News Scan for Apr 10, 2014

News brief

Experts differ over Cochrane antiviral findings

A Cochrane review that included published studies as well as unpublished drug-company data for the two most common antiviral drugs for flu—oseltamivir (Tamiflu) and zanamivir (Relenza)—found that they can shorten symptoms by about two thirds of a day but can cause side effects. The investigators also found few data to support stockpiling the drugs for pandemic or seasonal flu, according to reports today in BMJ.

The findings were similar to what the group found in a 2012 meta-analysis that included only published data, but the US Centers for Disease Control (CDC) and several leading flu experts took issue with the group's methodology and conclusions.

The review included 43 trials on oseltamivir and 54 on zanamivir and was restricted to randomized controlled trials (RCTs), which are considered the gold standard of evidence. The analysis found that oseltamivir shortens flu symptoms by 0.7 days (from 7.0 to 6.3 days) and zanamivir by 0.6 days (from 6.6 to 6.0 days).

The team found no evidence of a reduction in hospitalizations or serious flu complications but calculated that oseltamivir increased the risk of nausea and vomiting in adults by about 4% and in kids by 5%. They also found a 1% increase in psychiatric events when oseltamivir was used to prevent influenza.

The authors recommend changing antiviral guidance in view of their results.

In a statement today, however, the CDC pointed out that the Cochrane review, because of its focus on only RCTs and therefore on only outpatients with mild flulike illness, did not address whether the antivirals reduce complications of severe flu, which is a main concern for both pandemic and seasonal flu. The RCTs also didn't address key risk groups like the elderly, pregnant women, and those with underlying conditions, the agency said.

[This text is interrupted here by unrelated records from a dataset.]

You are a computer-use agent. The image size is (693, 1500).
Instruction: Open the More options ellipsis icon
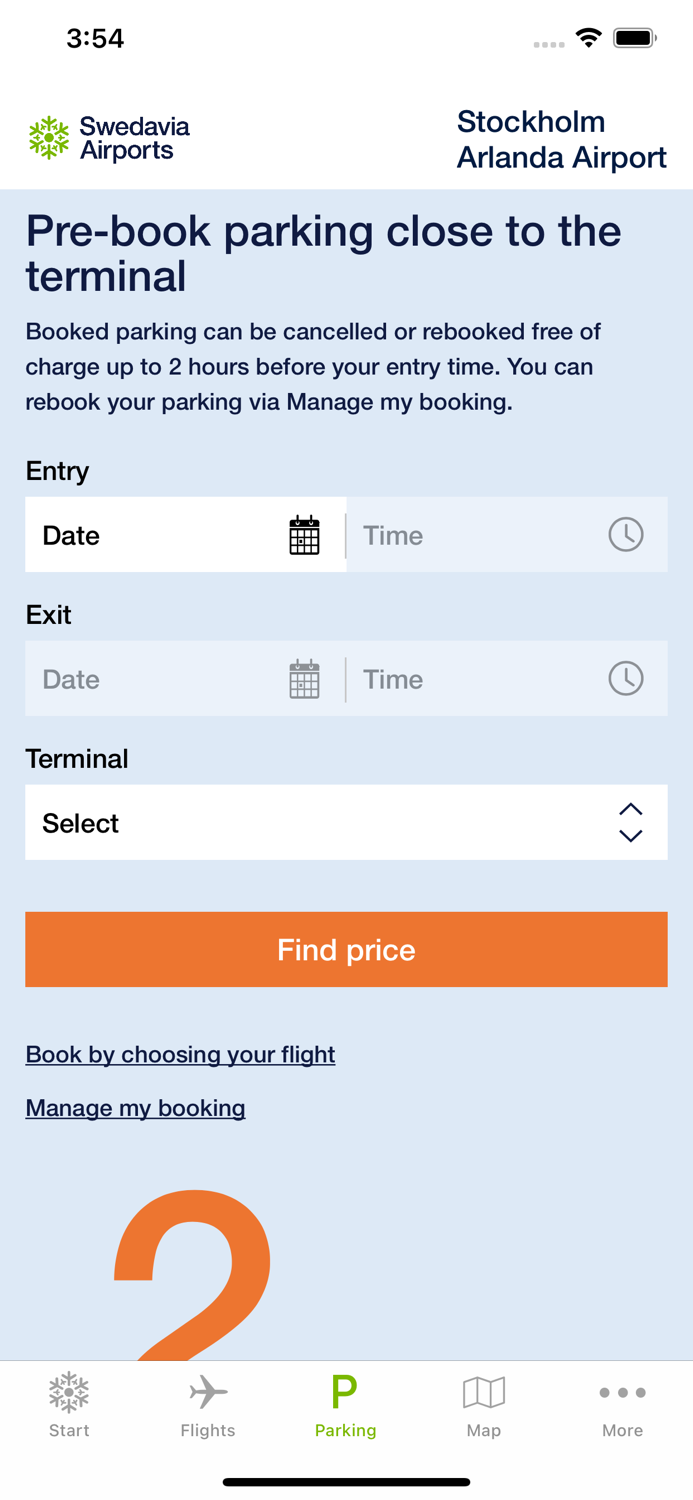(622, 1392)
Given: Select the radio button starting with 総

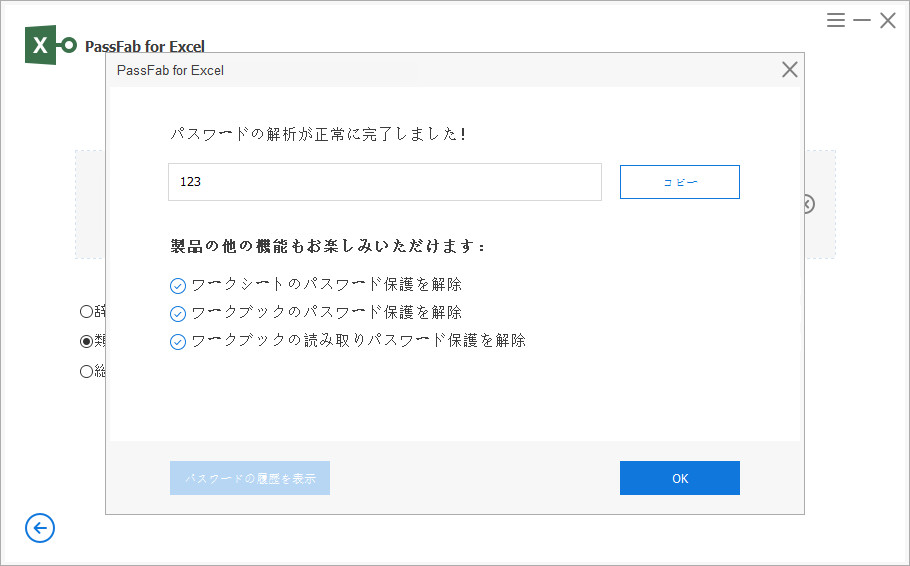Looking at the screenshot, I should coord(86,371).
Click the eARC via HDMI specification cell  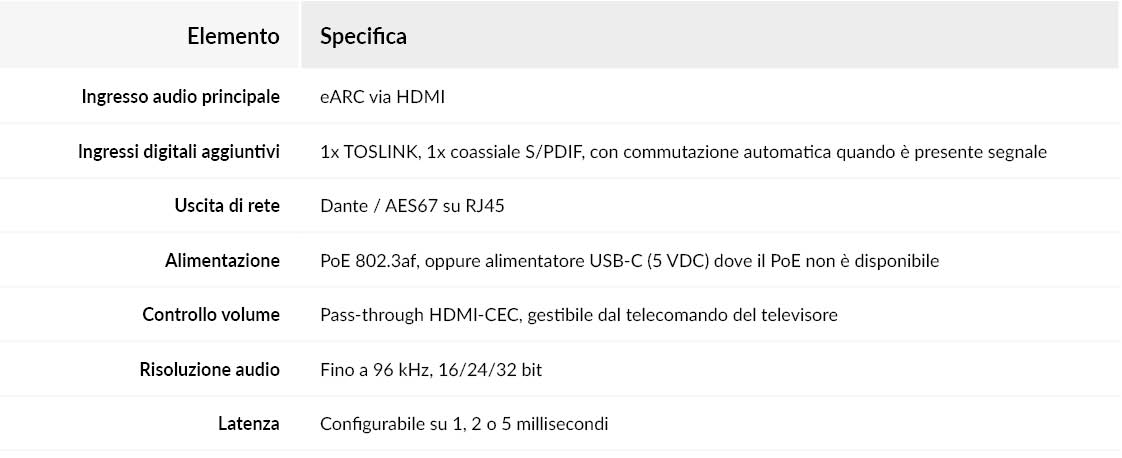[383, 97]
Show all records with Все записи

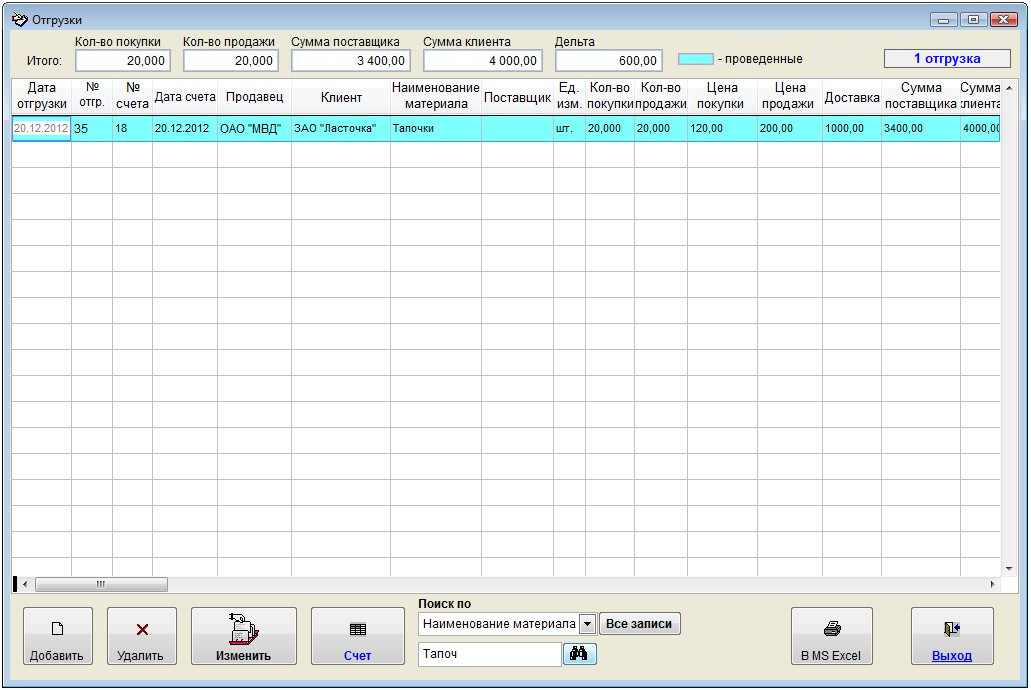[x=639, y=624]
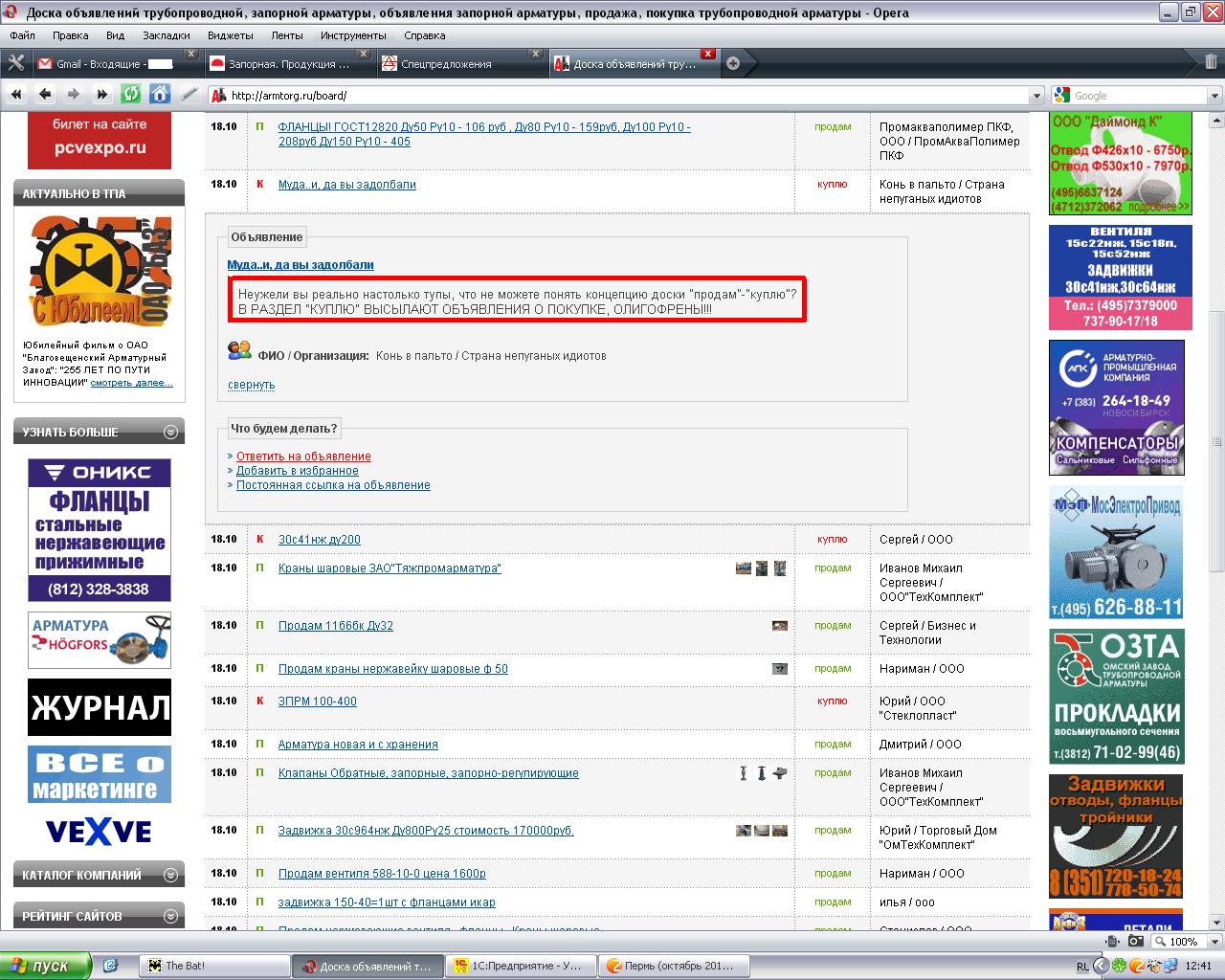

The CDC also said the review did not consider data "from an abundance of observational studies," which have limitations but can provide useful data. "Observational studies are especially important when data from RCTs are unavailable to address questions relevant to specific outcomes (like severe disease) or to certain high-risk groups," the agency said.

The CDC said its guidance on antiviral drugs for flu will not change because of the report.

Several flu experts expressed similar concern over the Cochrane findings in an NBC News story today. "We know that antivirals saved lives during the (2009 H1N1 swine flu) pandemic, and we risk losing one of the few weapons we have because of overly negative publicity," said Peter Openshaw, MBBS, PhD, of Imperial College London.
Apr 10 BMJ study on oseltamivir
Apr 10 BMJ study on zanamivir
Apr 10 BMJ press release
Jan 19, 2012, CIDRAP News story on previous Cochrane review
Apr 10 CDC statement
Apr 10 NBC News story

 

Live attenuated H7N9 vaccine looks promising, researchers say

US scientists report that they have developed a live attenuated influenza vaccine (LAIV) against the H7N9 virus that looks promising enough for testing in humans.

In a report yesterday in the Journal of Virology, the scientists say they created the vaccine by joining the hemagglutinin (HA) and neuraminidase genes from an H7N9 virus to the six internal genes from a cold-adapted flu virus called A/Ann Arbor/6/60. The researchers are from MedImmune, which makes live attenuated flu vaccines, and the National Institute of Allergy and Infectious Diseases.

The reassortant virus grew poorly in eggs, but by growing it repeatedly in eggs and mammalian cells, the scientists identified two HA mutations that improved the yield in eggs 10-fold without affecting the virus's antigenicity. They also found that these same two HA mutations improved the growth properties of an inactivated H7N9 vaccine.

When the live vaccine was tested in ferrets, it completely protected them from the targeted H7N9 strain and protected them almost as effectively from an H7N7 virus. "Therefore, this H7N9 LAIV candidate has been selected for vaccine manufacture and clinical evaluation to protect humans from wt [wild-type] H7N9 virus infection," the report says.
Apr 9 J Virology abstract

 

About 3% of blood donors in French Polynesia have Zika virus

About 3% of blood donors in French Polynesia, which is experiencing a large outbreak of Zika virus infections, tested positive for the virus, according to a report today in Eurosurveillance.

Investigators tested samples from 1,505 donors by polymerase chain reaction, finding Zika virus in 42 of them, or 2.8%, which the authors called "unexpectedly high." They also noted that testing for the virus as well as for dengue virus, which is also circulating in the country, has slowed the supply of available blood for transfusions.

"This report serves as a reminder of the importance of quickly adapting blood donation safety procedures to the local epidemiological context," they conclude. French Polynesia has had about 28,000 Zika cases, affecting about 11% of the population. Zika virus, as well as the viruses that cause dengue, Japanese encephalitis, yellow fever, and about 70 other diseases, is a flavivirus.